Non la grande storia o le storie tramandate, stavolta, ma la fantasia ha ispirato allo scrittore danese Jorn Riel il bellissimo romanzo Prima di domani (Iperborea). Fantasia suscitata dalla scoperta, fatta durante un suo viaggio nel nord-est della Groenlandia, dei resti di una donna adulta e di un bambino in un isolotto disabitato.

Lo scrittore – che colloca il suo racconto intorno al 1860 – immagina che, dopo una pesca prodigiosa della sua tribù, l’anziana Ninioq si sia offerta di andare ad essiccare la carne per l’inverno sulla piccola isola di Neqe assieme a Manik, il nipote preferito di otto anni. Entrambi passano settimane felici: la nonna, vicina ormai a lasciare questa terra, insegnando al piccolo tutto ciò che è necessario ad affrontare l’esistenza in quelle lande desolate e inospitali, e il nipote imparando ad essere un bravo cacciatore, rispettoso degli animali e della natura.
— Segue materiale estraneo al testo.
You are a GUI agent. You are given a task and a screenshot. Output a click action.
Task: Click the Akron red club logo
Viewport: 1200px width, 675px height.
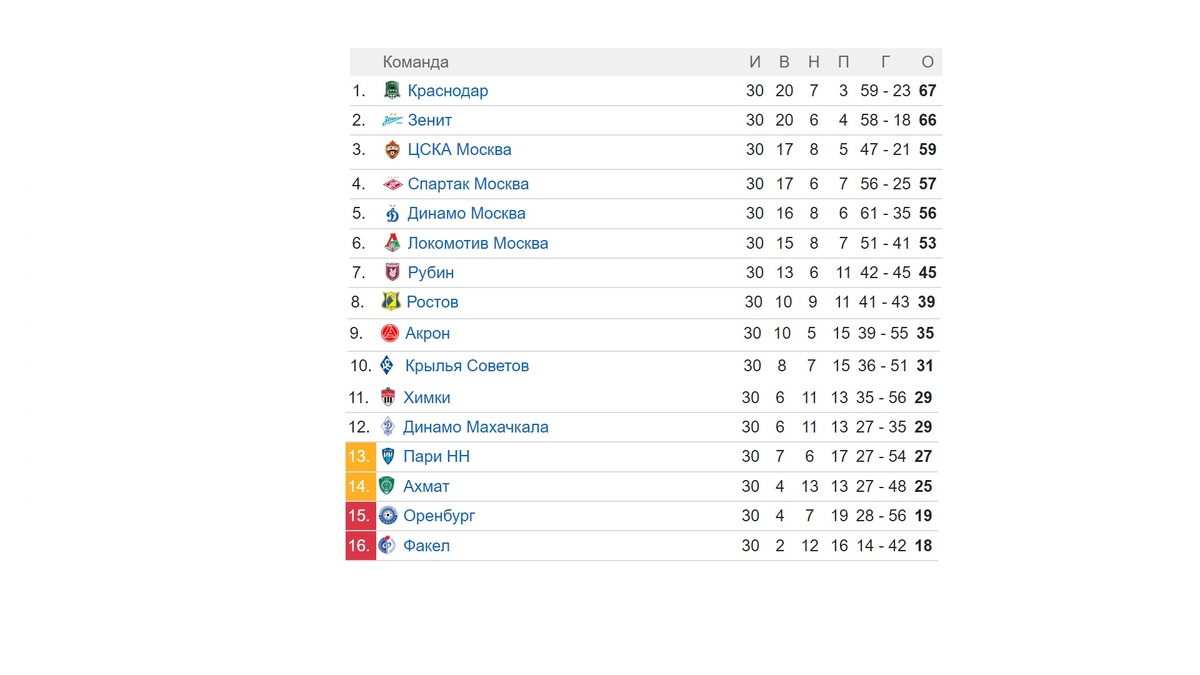pyautogui.click(x=390, y=333)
Lo scrittore ci coinvolge nella vita di una comunità ricca di valori religiosi e capace, nella saggezza acquisita nella dura lotta per sopravvivere, di affrontare con serenità la morte.

Ma l’inverno si avvicina e nessuno si affaccia a riportare i due nell’accampamento. Cosa può essere accaduto? Sempre più inquieta, l’anziana donna che già da qualche tempo vive oppressa da oscuri presagi, decide di affrontare la traversata in barca col nipotino. Ma al villaggio si rivela l’orribile realtà: l’accampamento è deserto e pieno di cadaveri: tutti – uomini, donne e bambini – sono stati trucidati. Solo loro due sono ancora vivi.
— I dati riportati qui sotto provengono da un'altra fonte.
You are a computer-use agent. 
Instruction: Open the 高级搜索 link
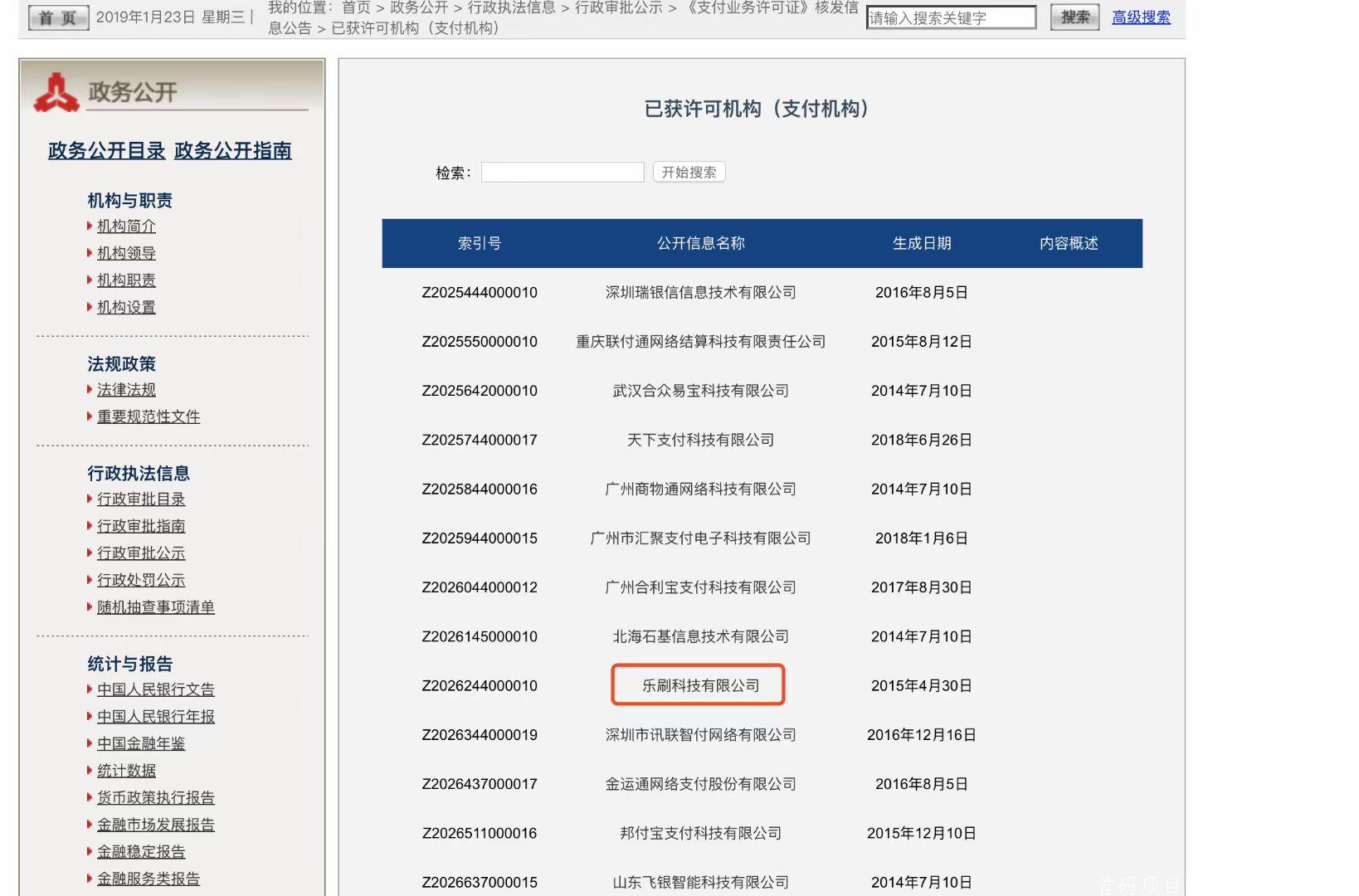(1141, 17)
Pian piano la vecchia Ninioq realizza che causa di quello sterminio devono essere stati quei misteriosi “spiriti bianchi” di cui si tramandava che, giunti con una strana imbarcazione senza remi, avevano portato oggetti meravigliosi mai visti e, accolti dai socievoli e ospitali esquimesi (oggi si chiamano inuit), erano rimasti attratti soprattutto dalle pelli degli animali da loro uccisi. Pelli di cui non rimane traccia nell’accampamento: l’avidità, dunque, causa della strage operata dagli appartenenti a quella razza diversa.

Non rimane a Ninioq che lasciare quel luogo di morte e ritornare sull’isolotto cercando, nella solitudine resa ancor più opprimente dalla certezza di essere ormai i soli del loro popolo, una improbabile sopravvivenza alla natura inclemente.

Nessuno saprà mai cosa ci facevano quelle ossa nell’isolotto dimenticato. Ma questa storia ispirata dallo scontro tra due civiltà, proprio perché così verosimile, ci abiterà a lungo nell’animo. Come il romanzo della Arslan.